His writings display a great understanding of the human condition, although he never seems to say so, he appears to be akin to anarchist thought. What do y'all think?
The reason I never expanded my question was simply that I posted one a few weeks ago with various quotes and a little background of his rise to fame all of which demonstrate his disdain for society as it was/as it is, and yet goes so much deeper by getting to the root of the real issue, that being our way of falsity. Anyway for some reason the site owner decided to delete the whole post. Which I found strange as I thought anarchists would be open to a discussion concerning every aspect of anarchy.
A quick internet search will reveal all that anyone needs to know about this man and the vast volume of work he left behind. Here are a few quotes.
“Governments want efficient technicians, not human beings, because human beings become dangerous to governments – and to organized religions as well. That is why governments and religious organizations seek to control education.”
“When you call yourself an Indian or a Muslim or a Christian or a European, or anything else, you are being violent. Do you see why it is violent? Because you are separating yourself from the rest of mankind. When you separate yourself by belief, by nationality, by tradition, it breeds violence. So a man who is seeking to understand violence does not belong to any country, to any religion, to any political party or partial system; he is concerned with the total understanding of mankind.”
“Freedom and love go together. Love is not a reaction. If I love you because you love me, that is mere trade, a thing to be bought in the market; it is not love. To love is not to ask anything in return, not even to feel that you are giving something- and it is only such love that can know freedom.”
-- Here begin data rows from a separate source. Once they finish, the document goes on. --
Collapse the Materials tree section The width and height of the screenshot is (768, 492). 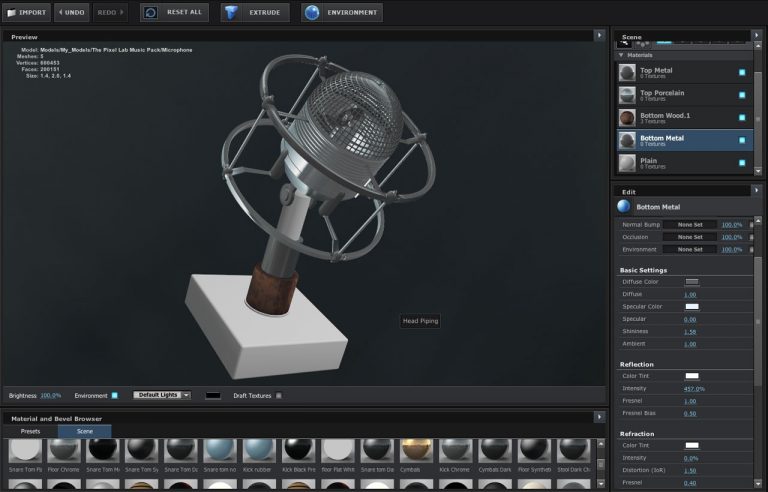tap(621, 55)
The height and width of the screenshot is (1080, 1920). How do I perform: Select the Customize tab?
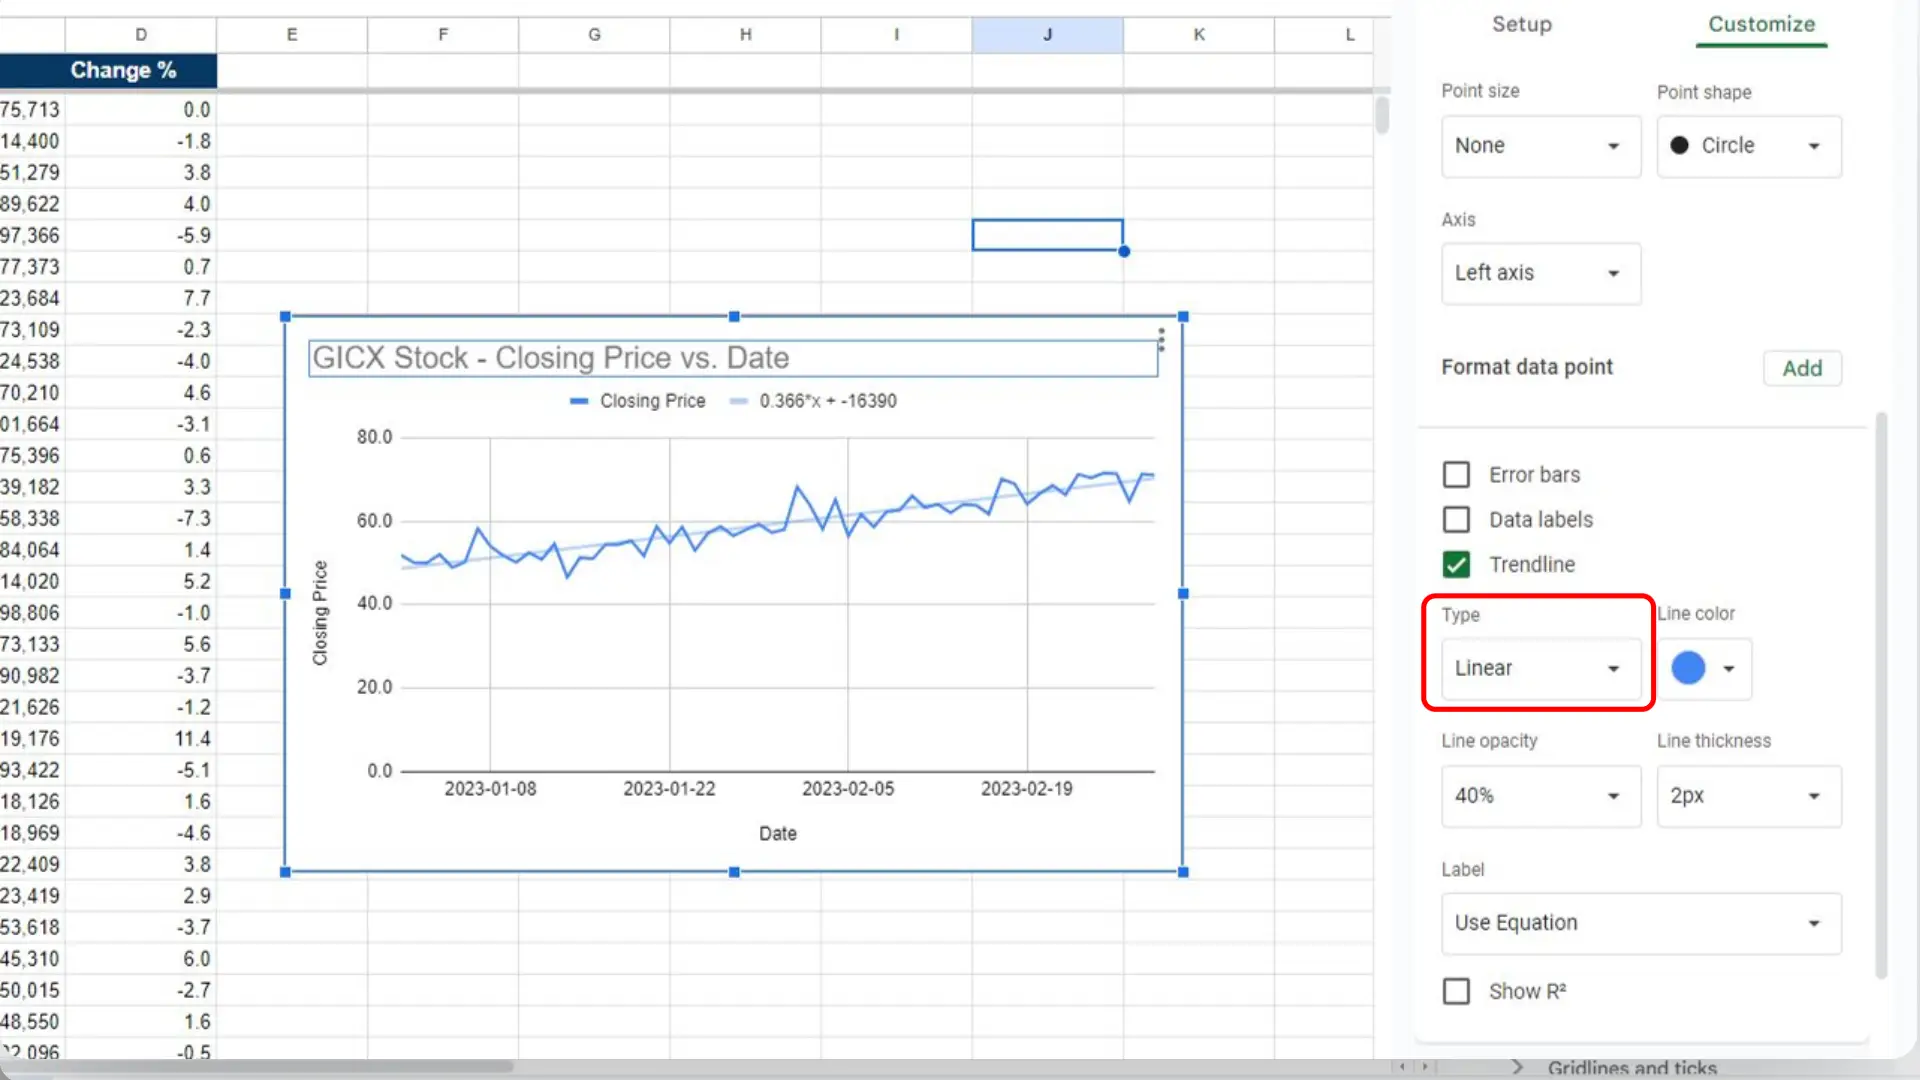pyautogui.click(x=1762, y=24)
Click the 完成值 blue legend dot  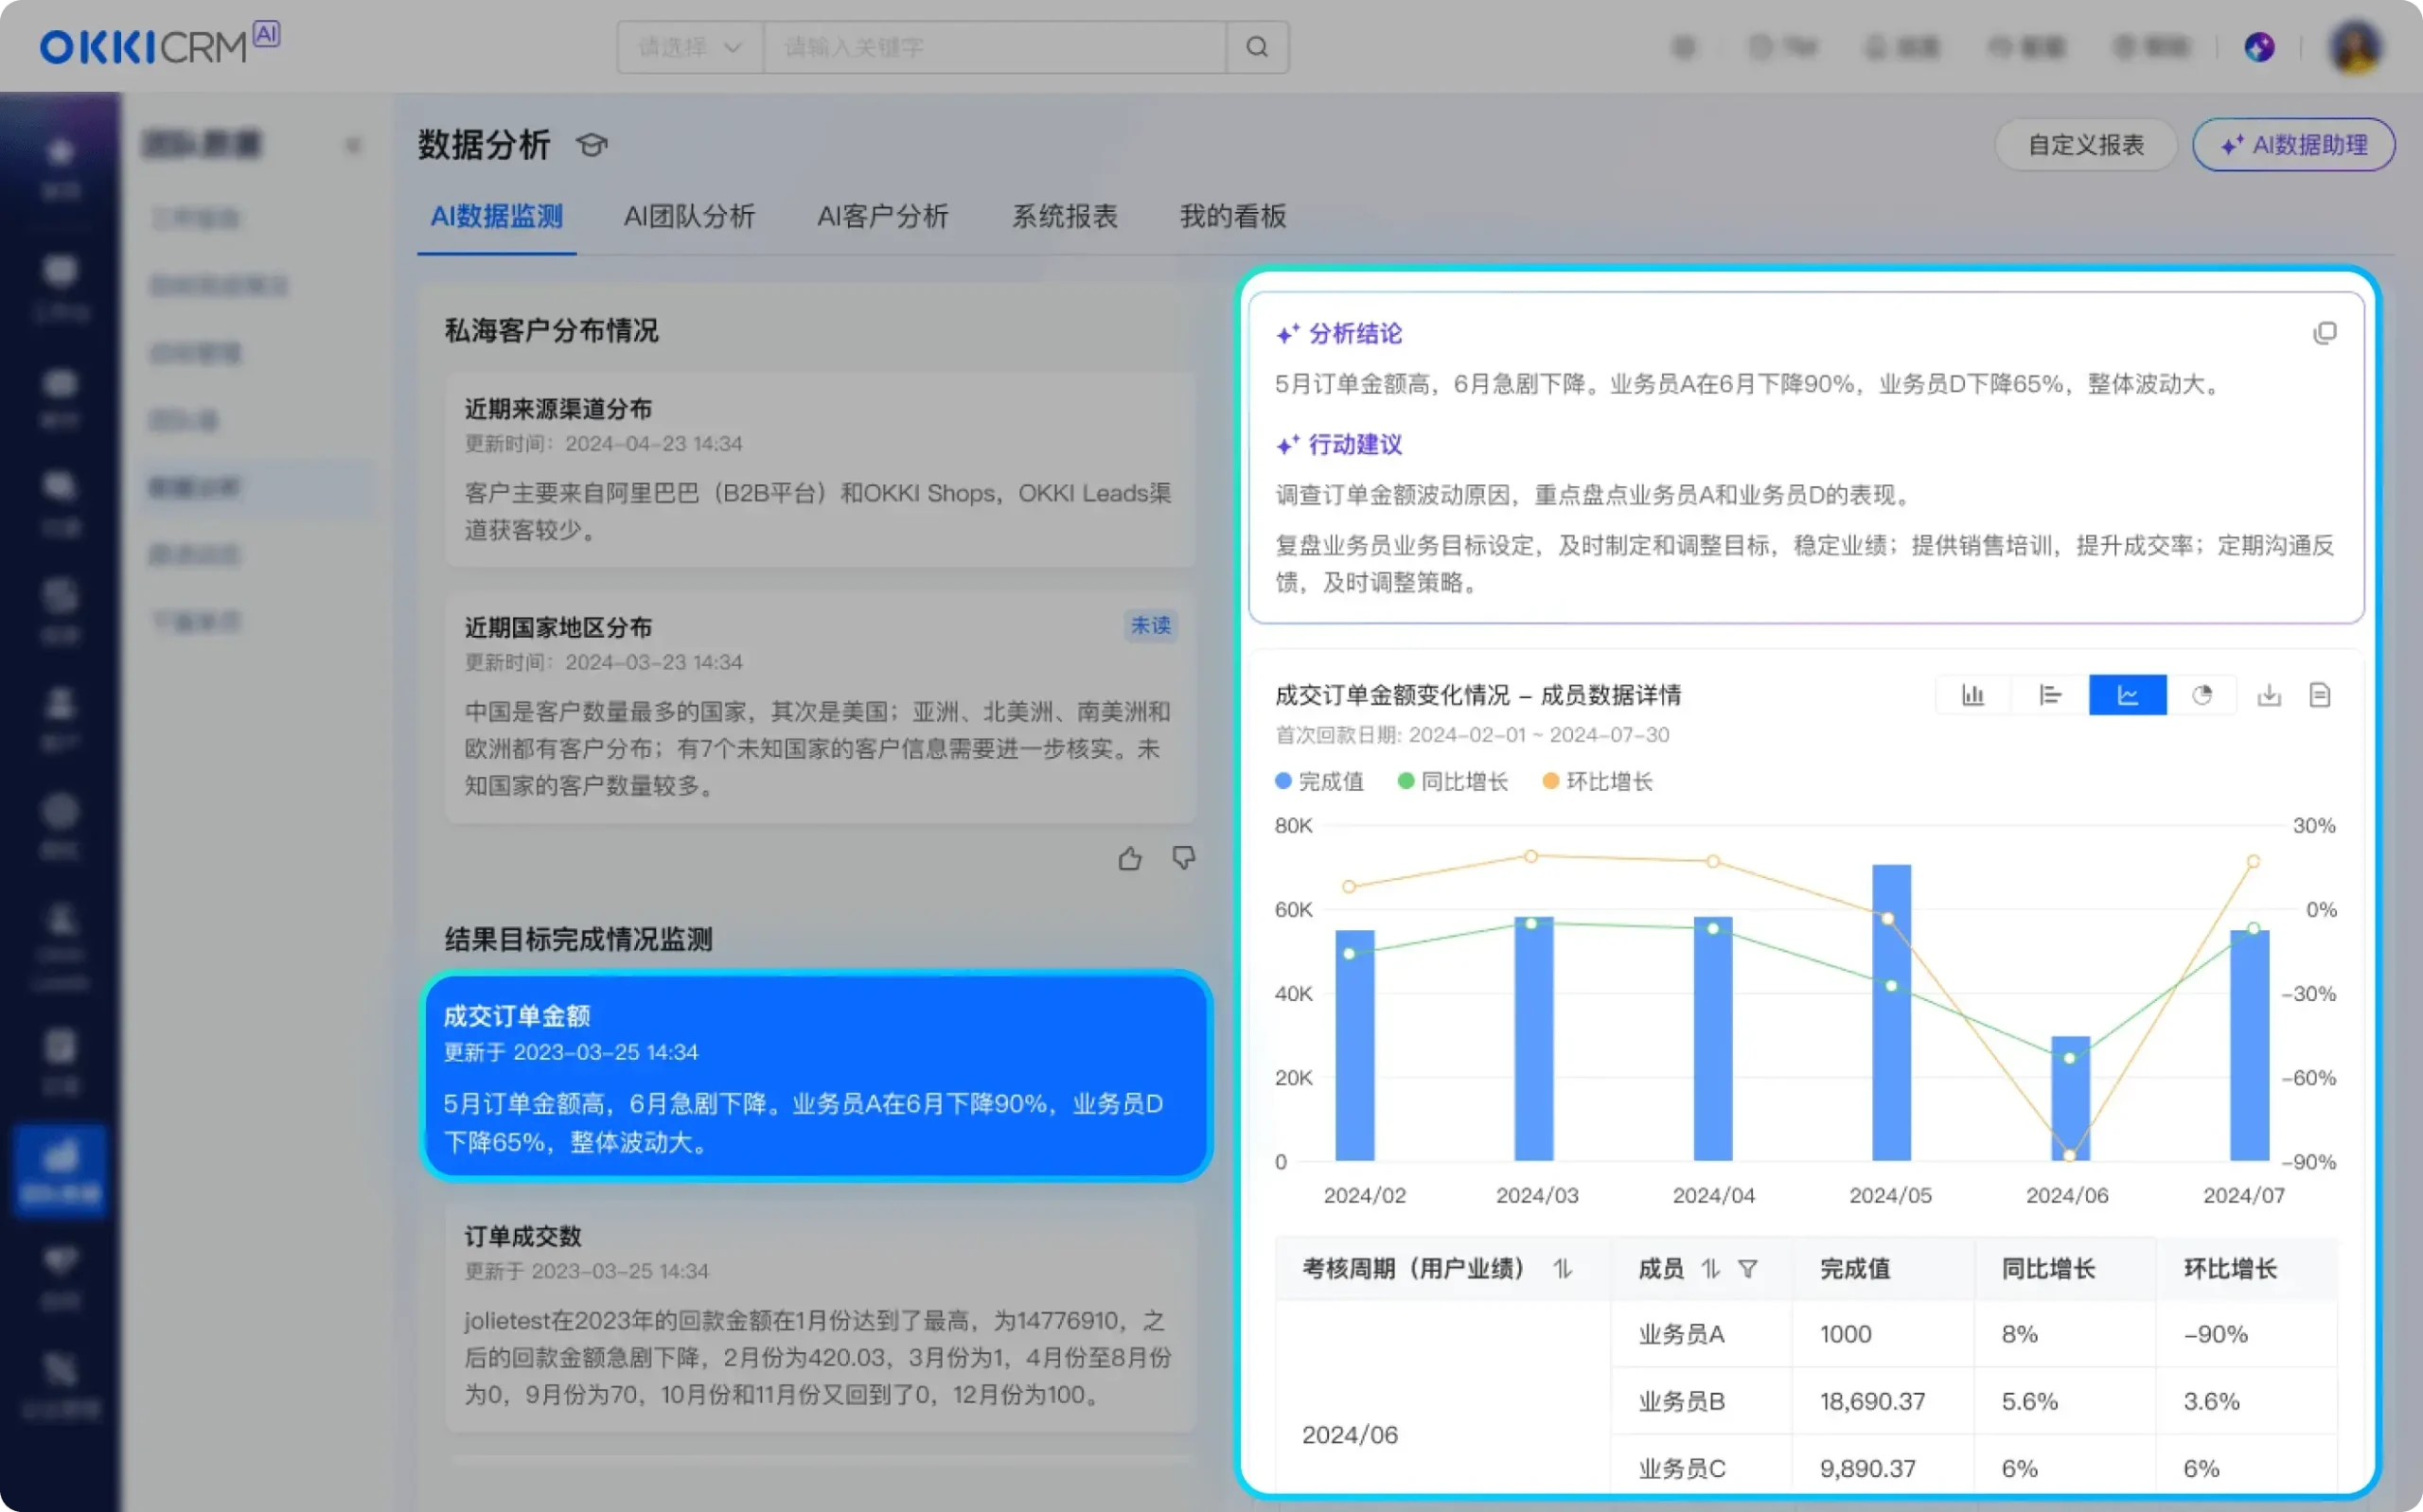point(1283,781)
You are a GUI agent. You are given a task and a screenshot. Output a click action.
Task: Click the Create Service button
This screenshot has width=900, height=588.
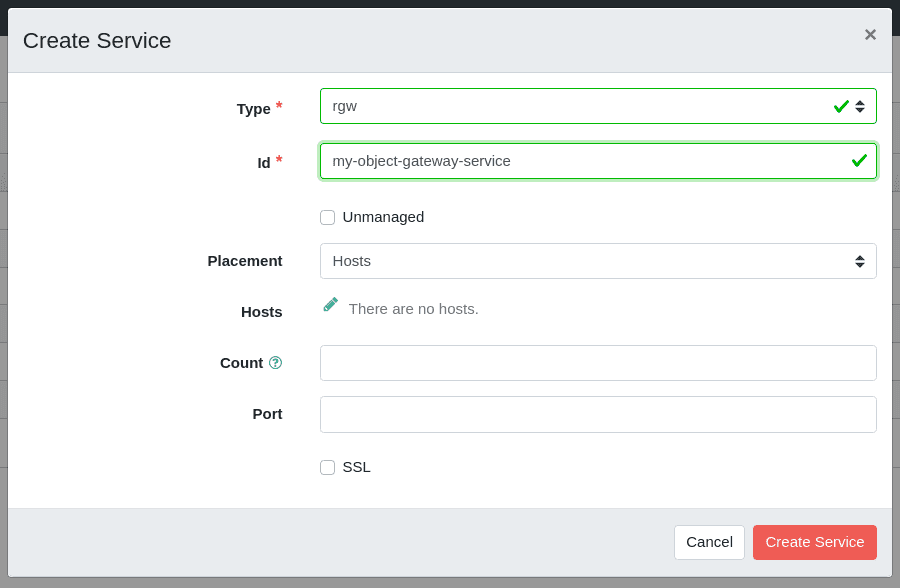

“To ask the right question demands a great deal of intelligence and sensitivity. Here is a question, a fundamental question: is life torture? It is, as it is; and man has lived in this torture centuries upon centuries, from ancient history to the present day, in agony, in despair, in sorrow; and he doesn't find a way out of it. Therefore he invents gods, churches, all the rituals, and all that nonsense, or he escapes in different ways. What we are trying to do, during all these discussions and talks here, is to see if we cannot radically bring about a transformation of the mind, not accept things as they are, nor revolt against them. Revolt doesn't answer a thing. You must understand it, go into it, examine it, give your heart and your mind, with everything that you have, to find out a way of living differently. That depends on you, and not on someone else, because in this there is no teacher, no pupil; there is no leader; there is no guru; there is no Master, no Saviour. You yourself are the teacher and the pupil; you are the Master; you are the guru; you are the leader; you are everything. And to understand is to transform what is.
I think that will be enough, won't it?”